6
Large language models (LLMs) have shown significant progress in reasoning tasks. However, recent studies show that transformers and LLMs fail catastrophically once reasoning problems exceed modest complexity. We revisit these findings through the lens of large reasoning models (LRMs) -- LLMs fine-tuned with incentives for step-by-step argumentation and self-verification. LRM performance on graph and reasoning benchmarks such as NLGraph seem extraordinary, with some even claiming they are capable of generalized reasoning and innovation in reasoning-intensive fields such as mathematics, physics, medicine, and law. However, by more carefully scaling the complexity of reasoning problems, we show existing benchmarks actually have limited complexity. We develop a new dataset, the Deep Reasoning Dataset (DeepRD), along with a generative process for producing unlimited examples of scalable complexity. We use this dataset to evaluate model performance on graph connectivity and natural language proof planning. We find that the performance of LRMs drop abruptly at sufficient complexity and do not generalize. We also relate our LRM results to the distributions of the complexities of large, real-world knowledge graphs, interaction graphs, and proof datasets. We find the majority of real-world examples fall inside the LRMs' success regime, yet the long tails expose substantial failure potential. Our analysis highlights the near-term utility of LRMs while underscoring the need for new methods that generalize beyond the complexity of examples in the training distribution.


I don’t want to be that guy, but… no, wait, I am that guy.
No current model reasons. Not even “reasoning” models - it’s just yet another misleading analogy¹, to make you believe it has better capabilities than it does.
At the end of the day, what they do is a more complex version of predicting what it should output for the next chunk of word, based on what is present in the data it processed (was “trained” with) plus some weighting². This is good enough to emulate reasoning in some cases, but it is still not reasoning.

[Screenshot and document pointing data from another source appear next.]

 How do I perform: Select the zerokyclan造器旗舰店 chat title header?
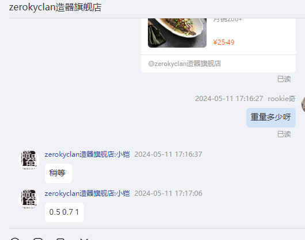(x=55, y=7)
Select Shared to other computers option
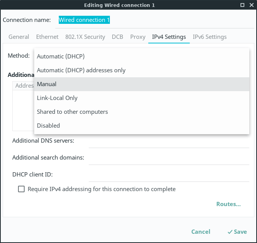The width and height of the screenshot is (257, 243). (72, 112)
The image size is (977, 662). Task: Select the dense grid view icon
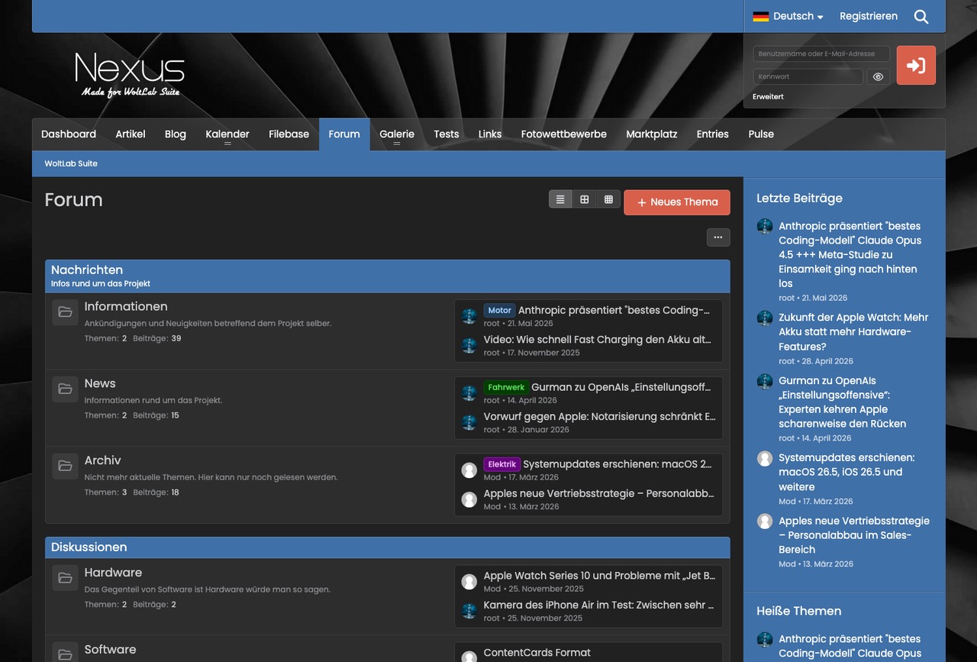(608, 199)
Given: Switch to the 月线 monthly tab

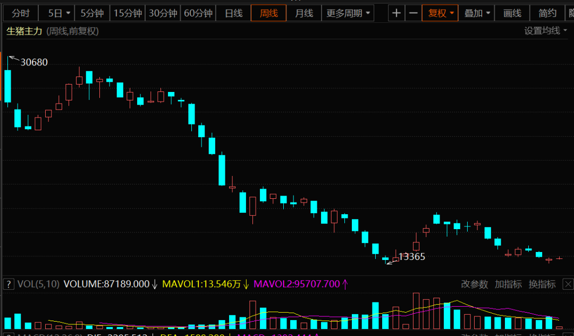Looking at the screenshot, I should (x=304, y=13).
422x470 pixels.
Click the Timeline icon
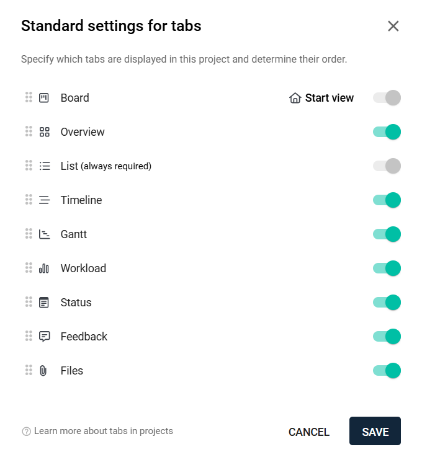(x=45, y=200)
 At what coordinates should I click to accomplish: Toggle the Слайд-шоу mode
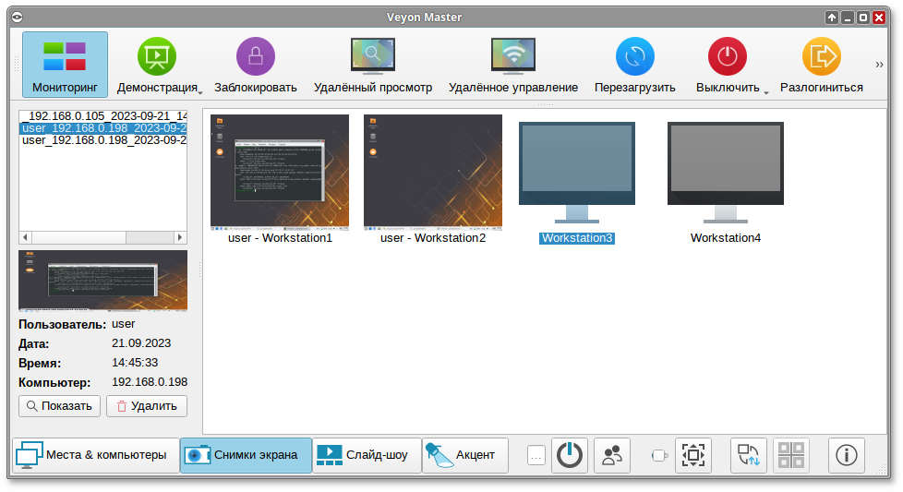tap(367, 455)
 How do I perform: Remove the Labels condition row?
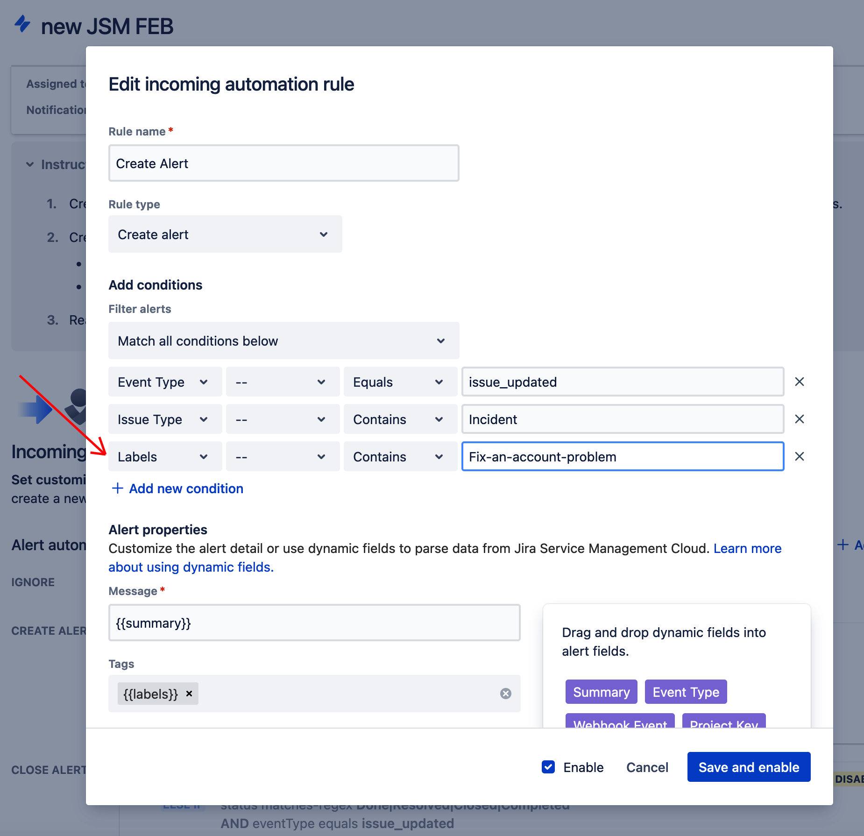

Some muppet might say “ackshyually emulating it and having it is the same thing lol”, or “I don’t know if I’m just emulating reasoning lmao”, as if the issue was just mental masturbation. Not really, it’s a practical matter - reasoning is a requirement to reliably reach correct conclusions based on correct premises, and the emulation is not perfect, so where the emulation breaks the results become unreliable. In other words: the model will babble nonsense³ where the emulation fails.
For example, consider multiplications. If you correctly follow the reasoning behind multiplications, it doesn’t really matter if you’re multiplying numbers with two, 20 or even 2000 digits each - you’ll consistently reach the right result. However, if you’re simply emulating the reasoning behind multiplication, it’ll reach a point the multiplications start failing³.
Now, check the article. It’s pretty much a generalisation of my example above; instead of talking about multiplications, it’s talking about reasoning in general, as applied to tasks such as graph connectivity, counting asteroids, and others.